A Perch XML Sitemap
One of the best things about the Perch CMS is its lack of boilerplate. In fact, Perch creator Rachel Andrew is quite opposed to such bloated, polyfill-ridden framework code. Why include a mass of default code you've yet to decide you even need? The performance hit is just not tolerable.

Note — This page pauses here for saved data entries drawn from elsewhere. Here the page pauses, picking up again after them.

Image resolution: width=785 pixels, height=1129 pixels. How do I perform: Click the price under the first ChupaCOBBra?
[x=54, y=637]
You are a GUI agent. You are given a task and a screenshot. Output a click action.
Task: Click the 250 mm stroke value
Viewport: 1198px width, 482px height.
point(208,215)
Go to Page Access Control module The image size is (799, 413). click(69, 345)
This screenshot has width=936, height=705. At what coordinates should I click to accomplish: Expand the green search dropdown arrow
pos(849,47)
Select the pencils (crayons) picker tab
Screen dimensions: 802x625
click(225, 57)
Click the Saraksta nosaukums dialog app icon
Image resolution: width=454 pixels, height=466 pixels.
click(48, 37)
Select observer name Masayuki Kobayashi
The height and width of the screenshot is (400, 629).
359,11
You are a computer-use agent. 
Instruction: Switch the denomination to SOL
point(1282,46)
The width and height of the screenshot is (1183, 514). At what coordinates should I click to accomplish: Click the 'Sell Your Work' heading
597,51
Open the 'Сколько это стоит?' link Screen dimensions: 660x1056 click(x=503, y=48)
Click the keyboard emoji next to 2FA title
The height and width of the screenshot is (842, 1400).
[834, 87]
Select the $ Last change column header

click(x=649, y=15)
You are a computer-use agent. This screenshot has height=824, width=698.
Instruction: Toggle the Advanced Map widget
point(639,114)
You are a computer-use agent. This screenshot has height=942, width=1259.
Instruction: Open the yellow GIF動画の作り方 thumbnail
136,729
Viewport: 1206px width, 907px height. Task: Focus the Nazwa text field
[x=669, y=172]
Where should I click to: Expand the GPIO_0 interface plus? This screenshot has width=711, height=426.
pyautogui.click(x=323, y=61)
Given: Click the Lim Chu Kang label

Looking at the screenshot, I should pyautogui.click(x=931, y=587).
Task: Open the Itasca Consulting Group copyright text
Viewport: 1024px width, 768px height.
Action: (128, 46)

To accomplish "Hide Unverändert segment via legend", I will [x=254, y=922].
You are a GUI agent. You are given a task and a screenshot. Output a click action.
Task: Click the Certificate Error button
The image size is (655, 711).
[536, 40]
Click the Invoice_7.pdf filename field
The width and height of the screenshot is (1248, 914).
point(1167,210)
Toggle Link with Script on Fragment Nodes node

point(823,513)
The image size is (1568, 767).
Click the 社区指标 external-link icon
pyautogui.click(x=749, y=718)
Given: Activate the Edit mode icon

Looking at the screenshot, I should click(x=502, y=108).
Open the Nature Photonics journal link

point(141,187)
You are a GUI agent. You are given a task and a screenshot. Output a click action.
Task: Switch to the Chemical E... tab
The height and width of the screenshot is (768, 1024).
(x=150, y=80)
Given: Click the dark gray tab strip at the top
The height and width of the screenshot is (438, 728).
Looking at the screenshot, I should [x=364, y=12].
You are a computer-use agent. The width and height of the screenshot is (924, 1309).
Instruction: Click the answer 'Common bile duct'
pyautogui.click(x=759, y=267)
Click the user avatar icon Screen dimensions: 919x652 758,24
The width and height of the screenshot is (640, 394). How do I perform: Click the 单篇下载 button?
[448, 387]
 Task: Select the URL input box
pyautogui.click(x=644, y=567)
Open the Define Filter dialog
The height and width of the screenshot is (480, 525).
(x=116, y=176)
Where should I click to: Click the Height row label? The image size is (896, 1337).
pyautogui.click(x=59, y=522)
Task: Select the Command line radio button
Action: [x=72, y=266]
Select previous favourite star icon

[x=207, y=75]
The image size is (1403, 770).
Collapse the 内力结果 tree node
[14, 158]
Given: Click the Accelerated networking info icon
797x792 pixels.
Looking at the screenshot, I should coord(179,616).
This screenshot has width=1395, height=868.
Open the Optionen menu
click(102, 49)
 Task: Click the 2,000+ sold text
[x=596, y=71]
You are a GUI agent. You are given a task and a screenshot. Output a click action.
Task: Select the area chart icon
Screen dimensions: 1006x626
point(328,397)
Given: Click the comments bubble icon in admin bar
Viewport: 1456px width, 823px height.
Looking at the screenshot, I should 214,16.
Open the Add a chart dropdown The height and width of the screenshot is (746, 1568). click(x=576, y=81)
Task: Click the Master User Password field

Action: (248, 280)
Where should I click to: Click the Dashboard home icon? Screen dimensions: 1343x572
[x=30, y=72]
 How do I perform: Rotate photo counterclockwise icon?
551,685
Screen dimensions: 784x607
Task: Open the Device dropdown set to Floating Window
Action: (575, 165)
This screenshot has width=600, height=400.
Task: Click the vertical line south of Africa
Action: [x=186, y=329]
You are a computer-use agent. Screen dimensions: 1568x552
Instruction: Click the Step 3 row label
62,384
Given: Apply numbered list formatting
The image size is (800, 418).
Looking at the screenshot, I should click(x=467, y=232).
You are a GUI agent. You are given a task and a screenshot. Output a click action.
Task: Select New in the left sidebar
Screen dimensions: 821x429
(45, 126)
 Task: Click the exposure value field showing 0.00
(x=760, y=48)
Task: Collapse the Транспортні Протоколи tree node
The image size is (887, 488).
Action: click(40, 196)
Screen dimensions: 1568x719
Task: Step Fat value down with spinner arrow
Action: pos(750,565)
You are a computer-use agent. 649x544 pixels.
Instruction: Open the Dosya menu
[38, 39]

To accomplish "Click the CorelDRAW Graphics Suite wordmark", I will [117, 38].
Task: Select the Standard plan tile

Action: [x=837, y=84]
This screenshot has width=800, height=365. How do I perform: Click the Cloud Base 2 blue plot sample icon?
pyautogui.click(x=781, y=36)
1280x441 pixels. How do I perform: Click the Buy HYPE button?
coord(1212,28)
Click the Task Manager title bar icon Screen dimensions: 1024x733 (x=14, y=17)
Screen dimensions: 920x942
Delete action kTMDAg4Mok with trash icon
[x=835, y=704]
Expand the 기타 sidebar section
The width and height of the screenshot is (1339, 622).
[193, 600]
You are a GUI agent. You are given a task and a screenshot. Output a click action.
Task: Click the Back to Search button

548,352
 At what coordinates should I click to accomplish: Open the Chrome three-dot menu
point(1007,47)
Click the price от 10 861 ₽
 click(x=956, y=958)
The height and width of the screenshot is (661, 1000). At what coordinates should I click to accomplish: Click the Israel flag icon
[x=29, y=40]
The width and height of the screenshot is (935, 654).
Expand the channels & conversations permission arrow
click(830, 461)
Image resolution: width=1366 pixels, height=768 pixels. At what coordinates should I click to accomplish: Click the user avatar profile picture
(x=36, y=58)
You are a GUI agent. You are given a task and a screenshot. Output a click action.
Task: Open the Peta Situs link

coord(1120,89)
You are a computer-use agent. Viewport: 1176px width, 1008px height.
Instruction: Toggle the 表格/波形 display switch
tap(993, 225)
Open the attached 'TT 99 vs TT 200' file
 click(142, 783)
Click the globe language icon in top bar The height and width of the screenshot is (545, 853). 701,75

The trade-off (if you can call 'having tremendous fun authoring your own code' a trade-off) is that there are a number of features that are simply not supported by default. At the time of writing, a dynamic XML sitemap for Perch's blog extension is one such feature. In Wordpress, you'd simply install a plugin, click a few buttons in the admin GUI and assume that the 4.5 star community rating means it is dependable. In Perch, you have to be a real developer and do it mostly from scratch. The basic steps are as follows:
- Create a sitemap.php page
- Create a sitemap-item.html template
- Configure perch_blog_custom() in sitemap.php to use the template
- Manage extensions in the .htaccess file
- Refer to the sitemap location in your robots.txt
Create Sitemap.php
Sitemap.php is set up almost exactly like any other Perch-enabled page on your server, except that the perch runtime include should appear after the content type header that defines the document as XML:
<?php
header ("Content-Type:text/xml");
include('perch/runtime.php');
?>
<urlset xmlns:xsi="http://www.w3.org/2001/XMLSchema-instance" xsi:schemaLocation="http://www.sitemaps.org/schemas/sitemap/0.9 http://www.sitemaps.org/schemas/sitemap/0.9/sitemap.xsd" xmlns="http://www.sitemaps.org/schemas/sitemap/0.9">
<!-- ENTRIES HERE -->
</urlset>
With that taken care of, the next thing you ought to do is include all the static and category pages. Nothing fancy; just code them in manually using the following format:
<url>
<loc>http://www.your-site.com/your-url</loc>
<changefreq>monthly</changefreq>
<priority>0.2</priority>
</url>
Priority: The priority tag is used to tell search engines which pages should be paid the most attention when there are a number of site-wide updates to your content. "1.0" is highest and is typically attributed to the homepage. On a blog that lists excerpts of recent articles on the home page (like HeydonWorks), this pattern seems logical.
Sitemap-item.html
Our next task is to create a template for our post entries so that we can inject them amongst the hand-coded <url>
s we devised in the last section. Take a single <url>
snippet like the one described above and place it in a new file, saving it in templates/blog
as 'sitemap-item.html'. After you've inserted your Perch content template tags, the code should look something similar to this:
<url>
<loc>http://www.your-site.com/article/<perch:blog id="postSlug" /></loc>
<changefreq>monthly</changefreq>
<priority>0.2</priority>
</url>
Next, we need to call the post URL information via our template in sitemap.php. This is a perfect case for the perch_blog_custom()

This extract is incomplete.